An Inter-laboratory and Inter-instrumental Comparison of Elemental Loadings on PM2.5 Samples from the Chemical Speciation Network (CSN)
COLLEEN MARCIEL ROSALES, Frank Weber, Tracy Dombek, Nicholas Spada, Nicole Hyslop,
University of California, Davis Abstract Number: 29
Working Group: Instrumentation and Methods
AbstractTo fully understand the health effects of particulate matter (PM), accurate instrumental techniques that describe each component are paramount; however, in the past, studies that compared elemental analysis for PM have identified that there is no “one-size-fits-all” technique that could detect all desired elements, but rather a combination of techniques provided a determination of the elements in PM. At present, the two most commonly used techniques for elemental analyses are energy-dispersive X-ray fluorescence spectroscopy (ED-XRF) and inductively coupled plasma mass spectrometry (ICP-MS).
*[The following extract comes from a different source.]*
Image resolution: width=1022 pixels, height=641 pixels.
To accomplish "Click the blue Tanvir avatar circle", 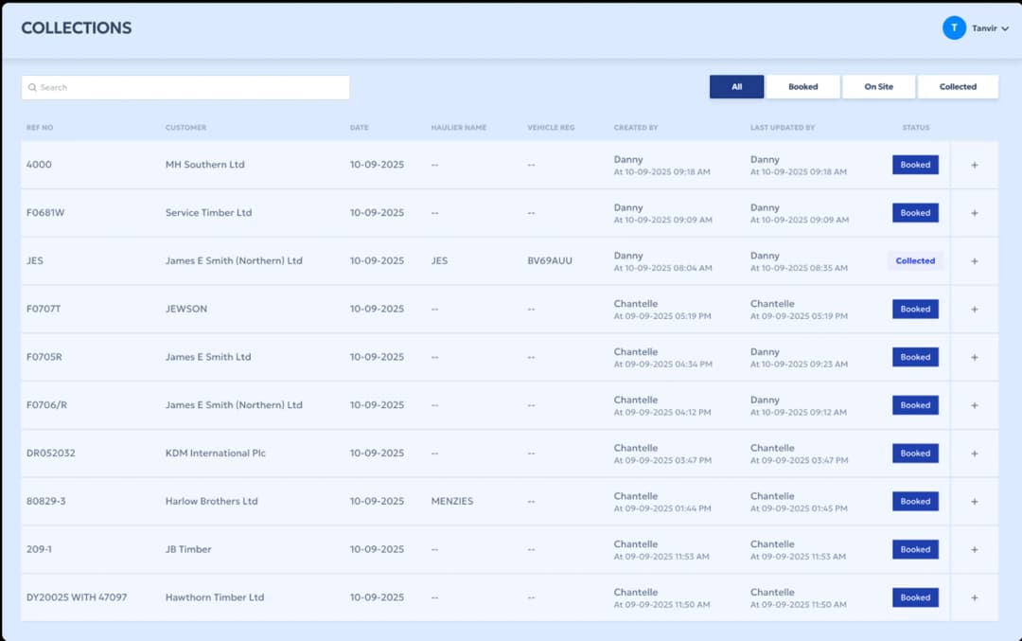I will pos(954,28).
In this study, we aimed to determine which elements are better measured via ED-XRF and/or ICP-MS. We analyzed samples collected from various locations across the United States by the US Environmental Protection Agency (EPA) Chemical Speciation Network (CSN) sampling network, a long-term national monitoring program created in 2000 to support the implementation of the 1997 PM2.5 National Ambient Air Quality Standards (NAAQS). Elemental analysis was done three times on each filter: first, ED-XRF at UC Davis; second, ED-XRF at RTI International, and lastly, ICP-MS at RTI International. We find that some elements, like K, Sr, Zn, Cu, Pb, Ba, and Mg have very good inter-instrument agreement between ED-XRF and ICPMS, while some lighter elements (Na, Mg, and Al) are better measured using ED-XRF. On the other hand, majority of the metallic elements that are present in lower concentrations in PM such as Sb, Pb, V, As, Ag, Fe, Cd, Rb, Ti, Sr, Ce, Zn, Zr, and Cu are better measured with ICP-MS. Lastly, we find that while ICP-MS is better for lower detection limits, accurate determination of soil-related elements such as Ca, Mn, and Ti is highly dependent on the digestion method employed. A combination of well-developed ED-XRF and ICP-MS techniques is necessary to properly quantify the elemental composition of PM collected from urban areas.